Our inference procedure is similar to that of FOMM. We first select a reference frame $D_{r}$ from the driving video, which has the nearest pose with respect to $S$ . Then we impose the relative motion between the $D_{r}$ and each frame $D_{t}$ of the driving video on $S$ to generate the reenactment $S_{t}$ . For the 2D affine motion, the relative motion $\mathcal{T}_{s\leftarrow s_{t},k}$ is represented as ¹¹1 $J_{S,k}$ is canceled out here.

\mathcal{T}_{S\leftarrow S_{t},k}(z)\approx p_{S,k}+J_{D_{r},k}J_{D_{t},k}^{-1}(z-p_{S,k}+p_{D_{r},k}-p_{D_{t},k}).

(21)

For the 3D face motion, we calculate the relative motion in terms of relative 3DMM parameters.

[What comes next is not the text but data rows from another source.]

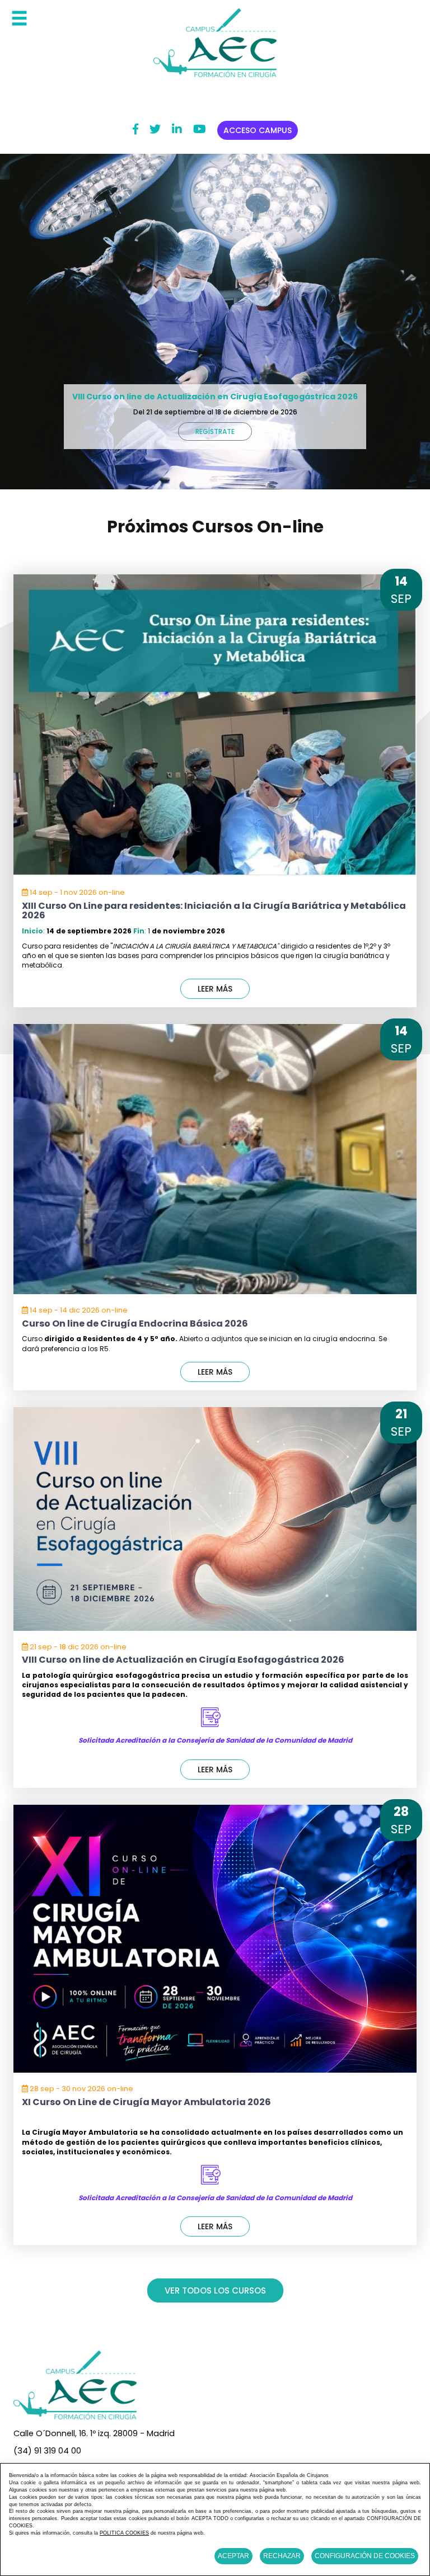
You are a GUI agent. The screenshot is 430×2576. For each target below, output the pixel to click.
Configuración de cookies (365, 2556)
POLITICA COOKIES (124, 2533)
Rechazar (282, 2556)
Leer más (215, 988)
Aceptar (233, 2556)
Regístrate (215, 431)
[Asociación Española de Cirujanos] (215, 42)
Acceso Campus (257, 130)
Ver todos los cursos (215, 2290)
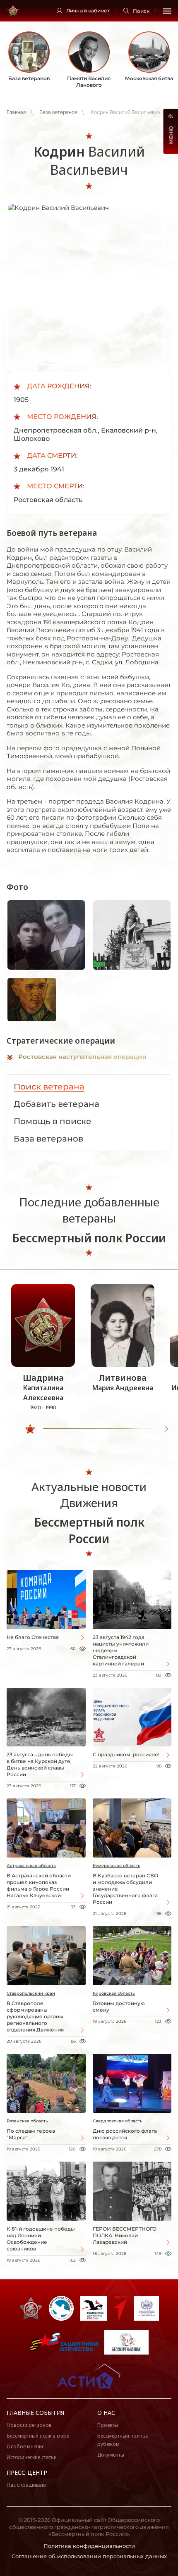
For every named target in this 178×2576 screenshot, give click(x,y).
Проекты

The 3DMM parameters of the relatively reenacted image are

\Phi_{S_{t}}=(\mathbf{\alpha}_{S},\mathbf{\beta}_{S}+\mathbf{\beta}_{D_{t}}-\mathbf{\beta}_{D_{r}},\mathbf{\theta}_{S}+\mathbf{\theta}_{D_{t}}-\mathbf{\theta}_{D_{r}},(s_{S}\frac{s_{D_{t}}}{s_{D_{r}}},\mathbf{t}_{S}+\mathbf{t}_{D_{t}}-\mathbf{t}_{D_{r}})).

(22)

Then the relative vertex motion attributes are

A_{m,S_{t}}=\mathbf{Proj}(M(\mathbf{\alpha}_{S},\mathbf{\beta}_{S},\mathbf{\theta}_{S}),\mathbf{c}_{S})-\mathbf{Proj}(M(\mathbf{\alpha}_{S_{t}},\mathbf{\beta}_{S_{t}},\mathbf{\theta}_{S_{t}}),\mathbf{c}_{S_{t}}).

(23)

Finally, the relative 3D face motion is rendered as

\mathcal{T}_{S\leftarrow S_{t},3D}(z)=\mathcal{R}(M(\mathbf{\alpha}_{S_{t}},\mathbf{\beta}_{S_{t}},\mathbf{\theta}_{S_{t}}),\mathbf{c}_{S_{t}},A_{m,S_{t}}).

(24)

Appendix C Intermediate components visualization

In Figure 7, we provide additional qualitative visualizations of the intermediate components produced by each module in our framework, including the 2D affine keypoints $\left\{p_{S,k},p_{D,k}\right\}_{k=1}^{K}$ , 3D reenactment $I_{r}$ , 3D face motion $\mathcal{T}_{S\leftarrow D,3D}$ , motion masks $M_{3D}$ , $M_{b}$ , and $\left\{M_{k}\right\}_{k=1}^{K}$ , dense motion $\hat{\mathcal{T}}$ , and two occlusion maps $O_{g}$ and $O_{ca}$ for the GADE layer and the contextual attention module respectively. The excellent accuracy of the 3DMM encoder can be demonstrated from the 3D reenactment $I_{r}$ (column 6).